The following general reaction proceeds with decrease in amount of substance, so increasing pressure should shift the position of equilibrium to the right.

$$\ce{2 A(g) <=> B(g)}$$

But let's say the forward reaction is endothermic, and both $\ce{A}$ and $\ce{B}$ are gases. This means if the position shifts to the right, there will be an increase in temperature and consequently an increase in gas pressure.
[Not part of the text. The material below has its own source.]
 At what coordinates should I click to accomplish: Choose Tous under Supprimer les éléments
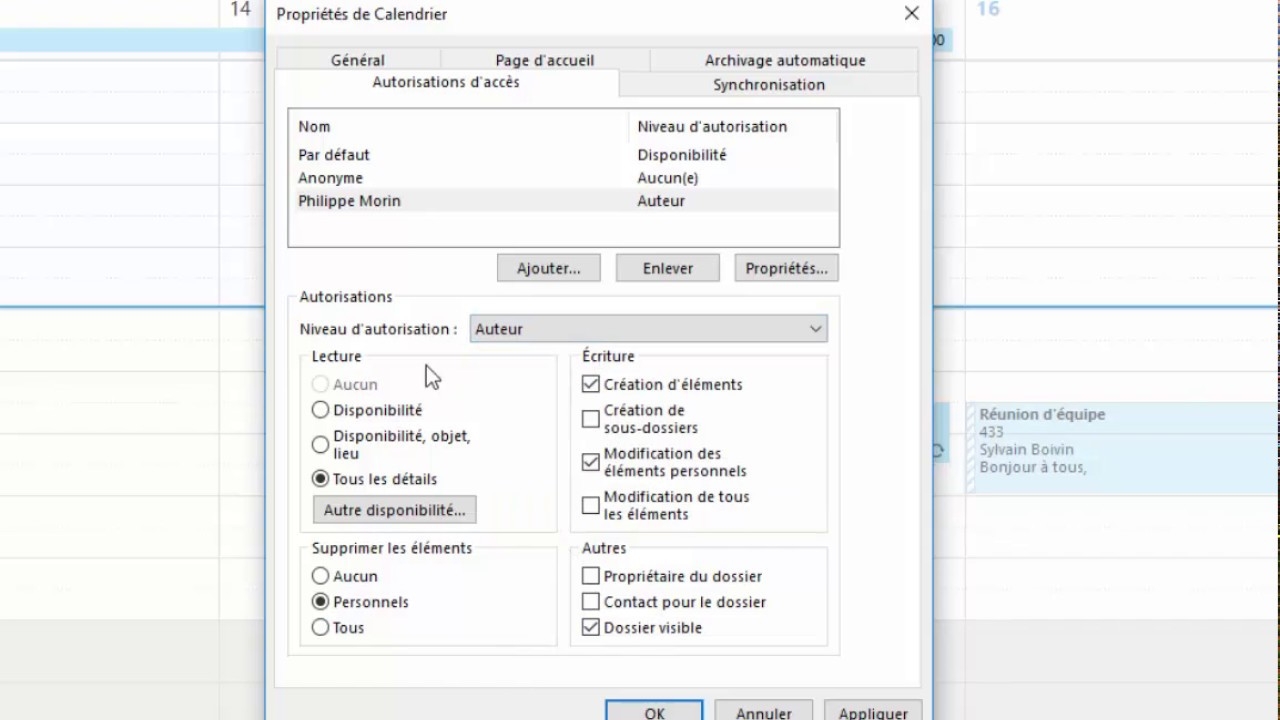[320, 627]
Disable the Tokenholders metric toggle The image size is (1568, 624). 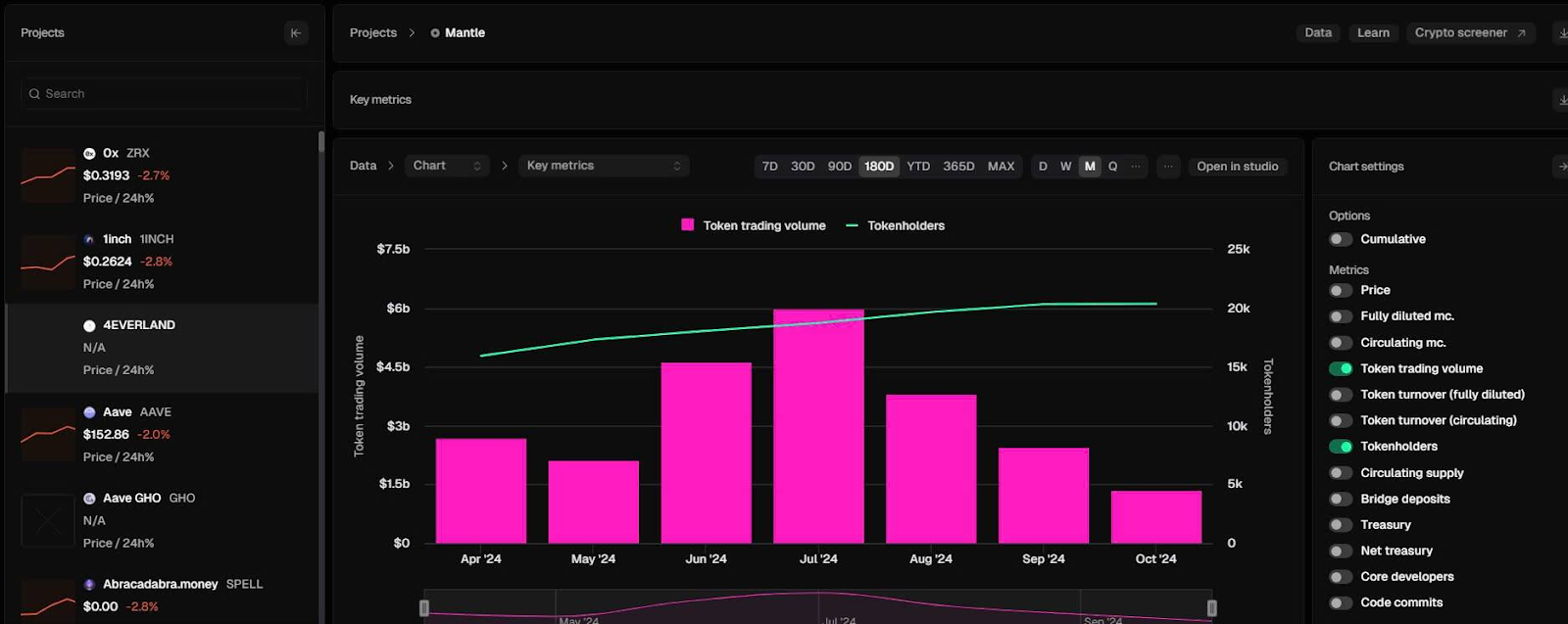(1341, 447)
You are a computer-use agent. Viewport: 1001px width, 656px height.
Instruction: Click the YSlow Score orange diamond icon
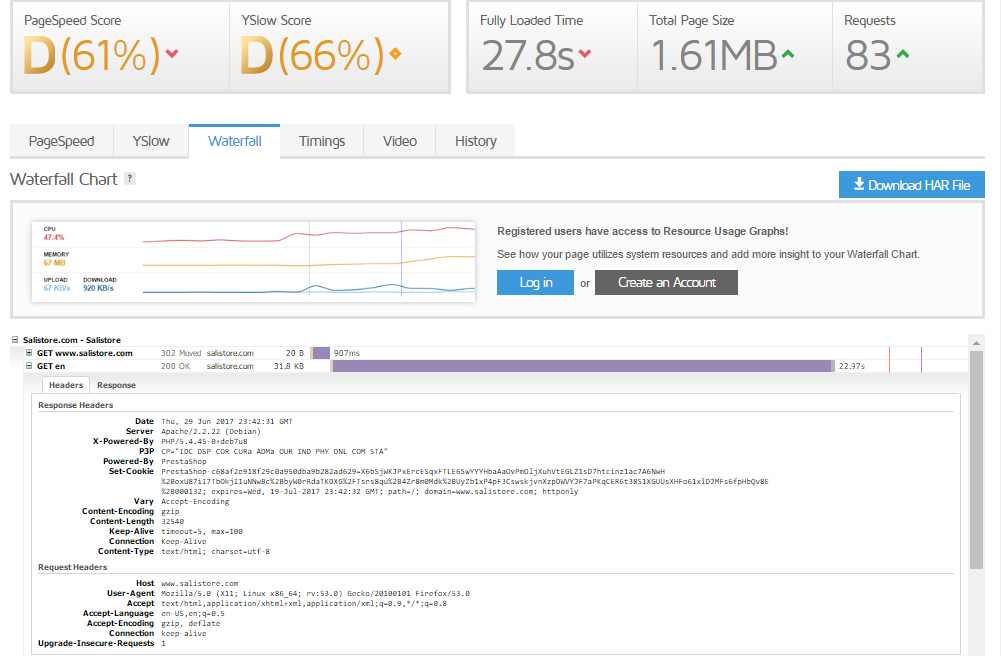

Then why will the equilibrium shift towards right side upon increasing the pressure?

Does the effect of pressure on the position of equilibrium depend on whether we have an endothermic or exothermic reaction?

Answer 1

The equilibrium constant is increasing with T for endothermic reactions.

$$ \frac{\text{d} (\ln {K}) }{ \text{d} T} = \dfrac {\Delta_r H^{\circ}}{RT^2}$$

For a small enough temperature interval, where $\Delta_r H$ can be approximated as being constant:

$$ \ln \left({\frac{K_{T_2}}{K_{T_1}}}\right) = \dfrac {\Delta_r H^{\circ}}{R}\left(\frac{1}{T_1} - \frac{1}{T_2}\right)$$

Its value is pressure independent, at least for ideal gases, if expressed in partial pressures.

But the reaction quotient, (formally the same expression as for the equilibrium constant, but for any reaction state), decreases with increasing pressure, if volume of reactants is bigger than of products.

$$K = \frac{p_\text{B, eq} }{ p_\text{A, eq}^2}$$

$$Q = \frac{p_\text{B} }{ p_\text{A}^2}$$

For doubled pressure:

$$Q_2 = \frac{2 \cdot p_\text{B} }{ (2 \cdot p_\text{A})^2} = \frac{Q}{2}$$

Simultaneous changes of both temperature and pressure changes both values $K$ and $Q$.

• If $Q \lt K$ then the forward net reaction is ongoing.
• If $Q \gt K$ then the backward net reaction is ongoing.